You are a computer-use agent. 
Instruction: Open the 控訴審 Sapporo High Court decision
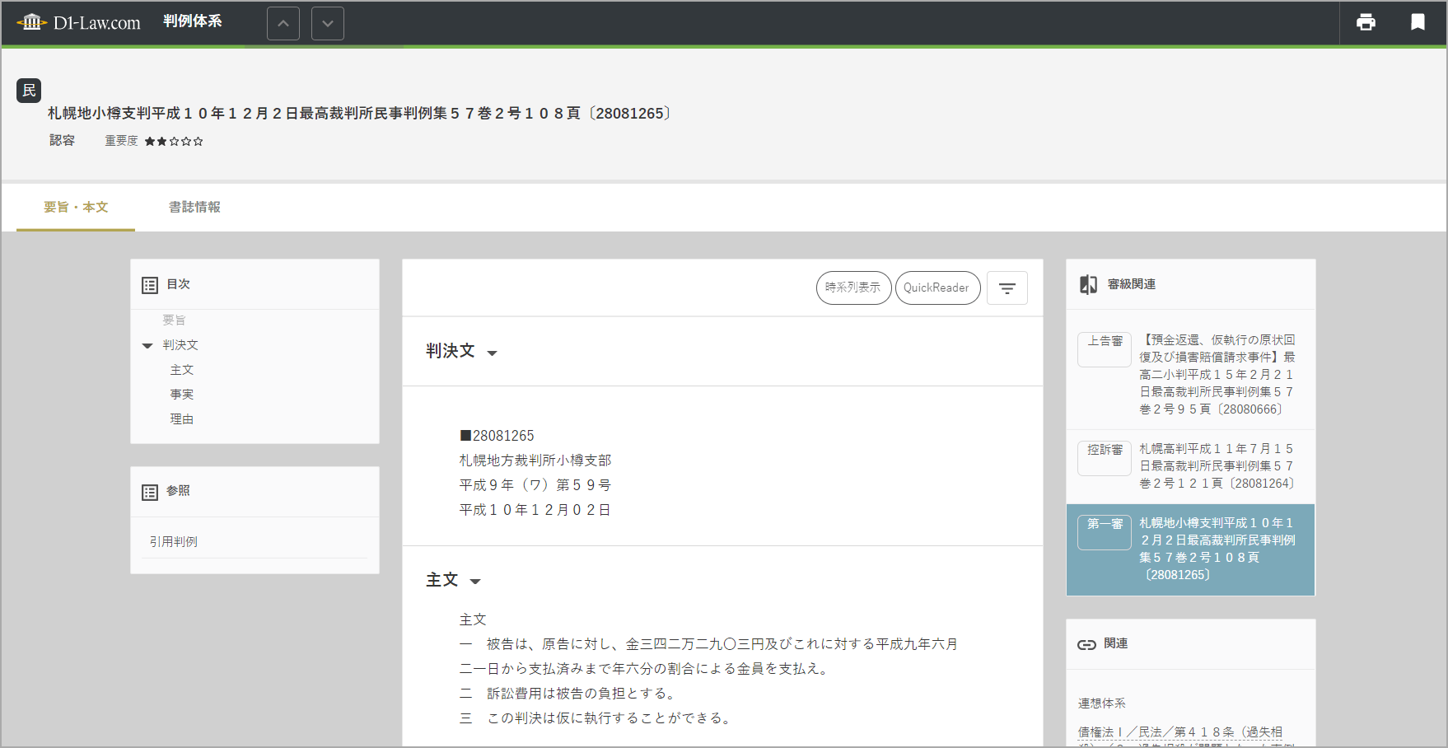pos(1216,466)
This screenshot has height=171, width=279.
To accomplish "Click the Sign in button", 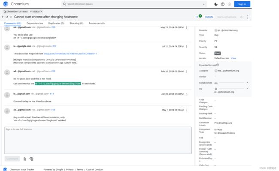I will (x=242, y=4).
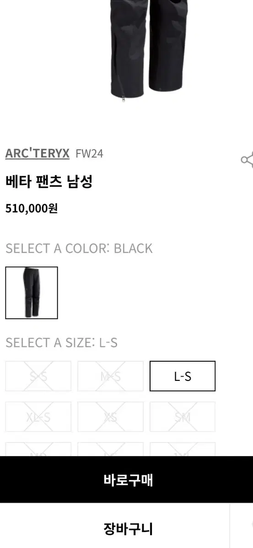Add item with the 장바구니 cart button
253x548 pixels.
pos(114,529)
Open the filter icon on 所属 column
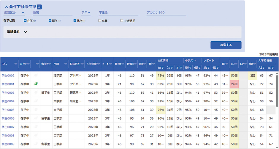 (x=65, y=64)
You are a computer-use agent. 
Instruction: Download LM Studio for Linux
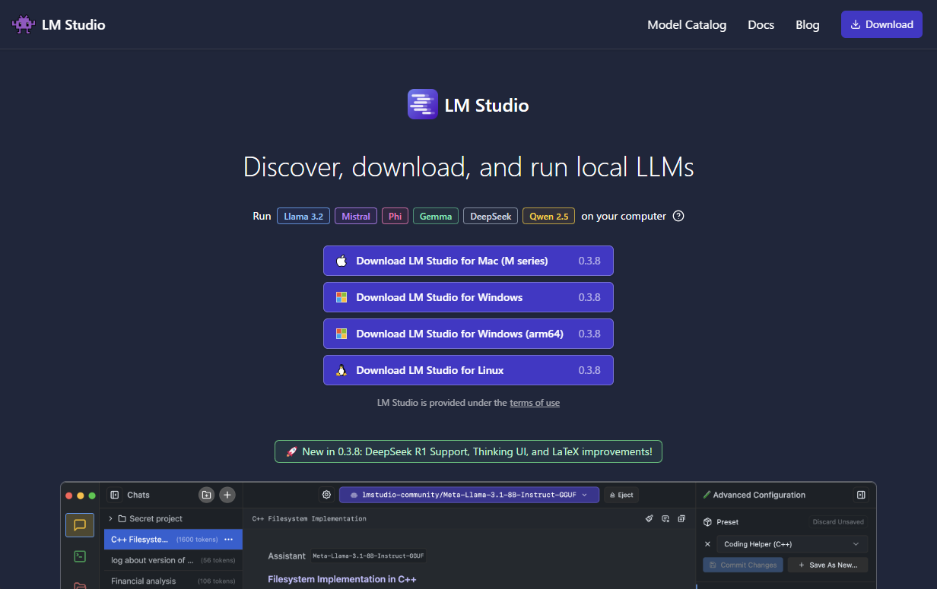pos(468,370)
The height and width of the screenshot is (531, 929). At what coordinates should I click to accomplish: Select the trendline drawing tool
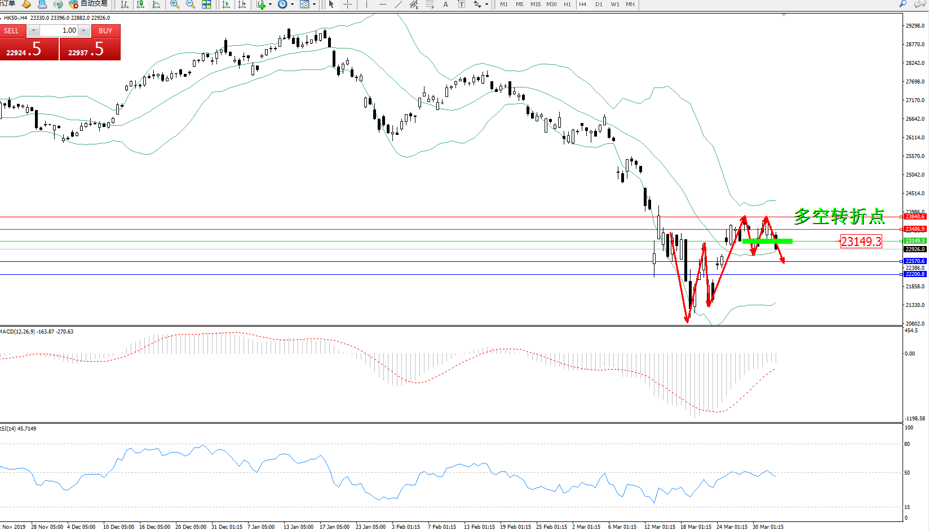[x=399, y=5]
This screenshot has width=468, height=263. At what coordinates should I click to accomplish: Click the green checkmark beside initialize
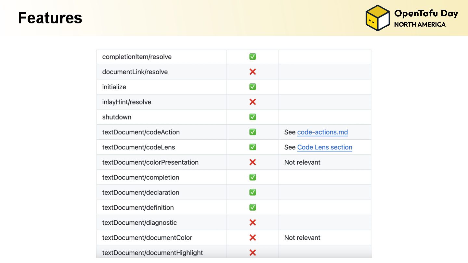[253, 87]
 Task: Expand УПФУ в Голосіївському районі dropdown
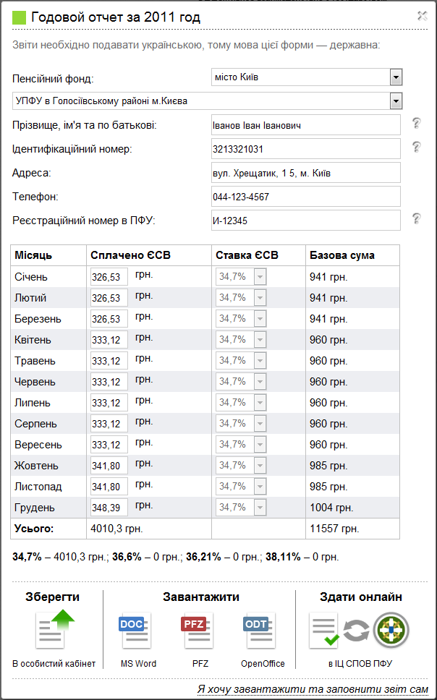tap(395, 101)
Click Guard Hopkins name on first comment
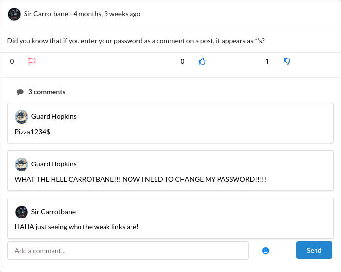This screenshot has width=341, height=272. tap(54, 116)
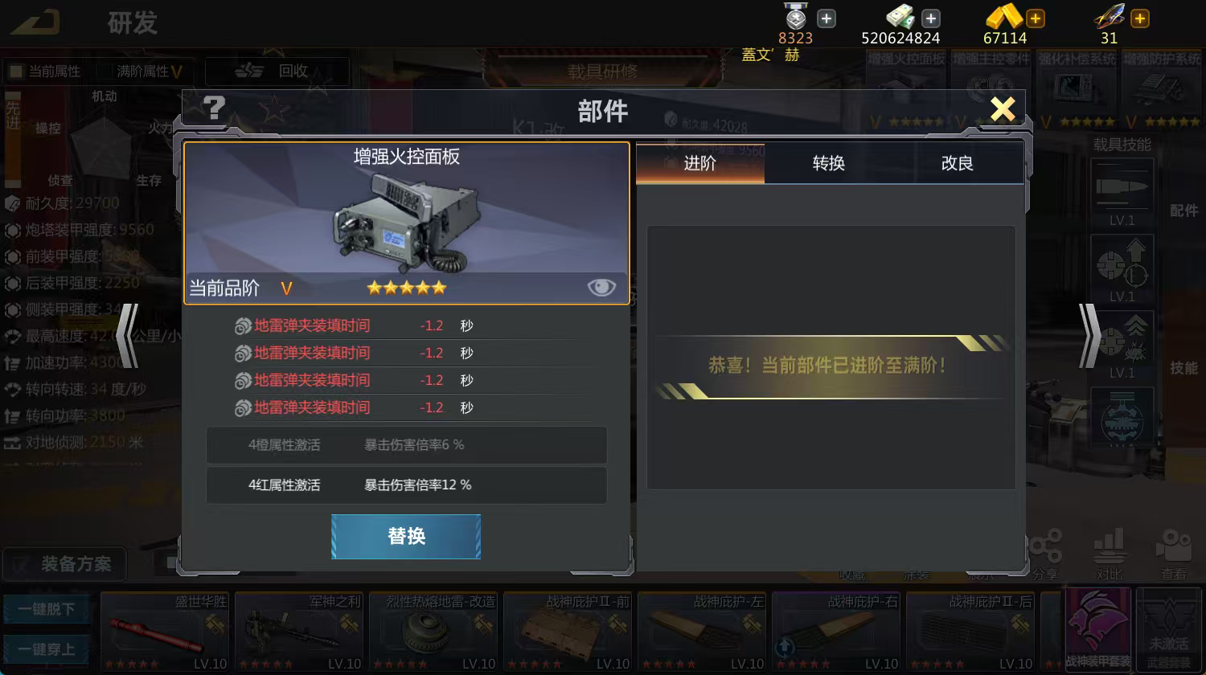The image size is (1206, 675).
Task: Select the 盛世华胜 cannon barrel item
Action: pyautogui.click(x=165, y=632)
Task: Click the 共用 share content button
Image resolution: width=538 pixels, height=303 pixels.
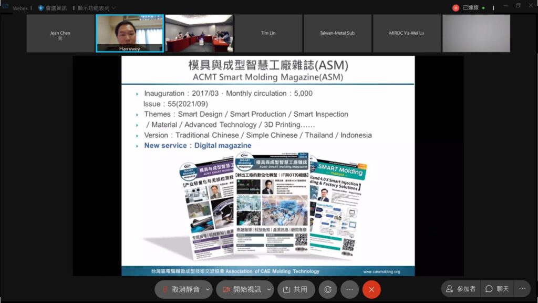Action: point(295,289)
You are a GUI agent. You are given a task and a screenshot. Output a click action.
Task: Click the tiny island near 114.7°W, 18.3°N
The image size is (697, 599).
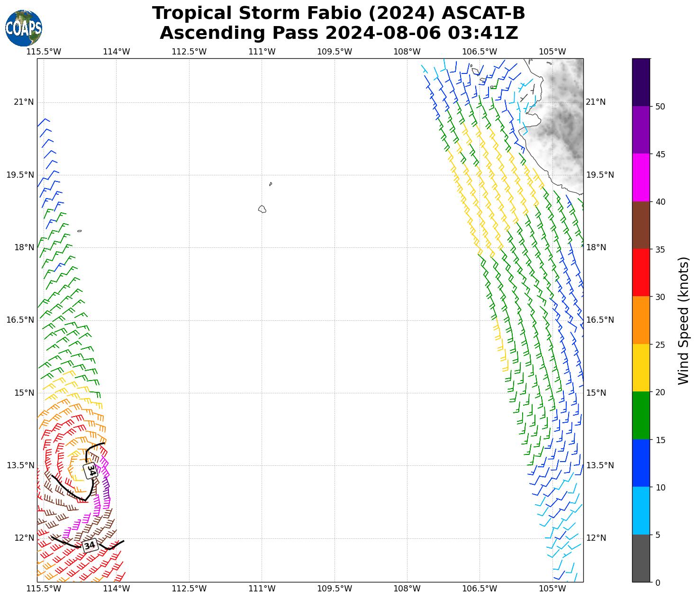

* * * * * * * * *

Work instructions
Skip the pictures and write out exactly the lines from the line containing "Task: Click the tiny" through the end of the listing above.

Exercise result
Task: Click the tiny island near 114.7°W, 18.3°N
The image size is (697, 599).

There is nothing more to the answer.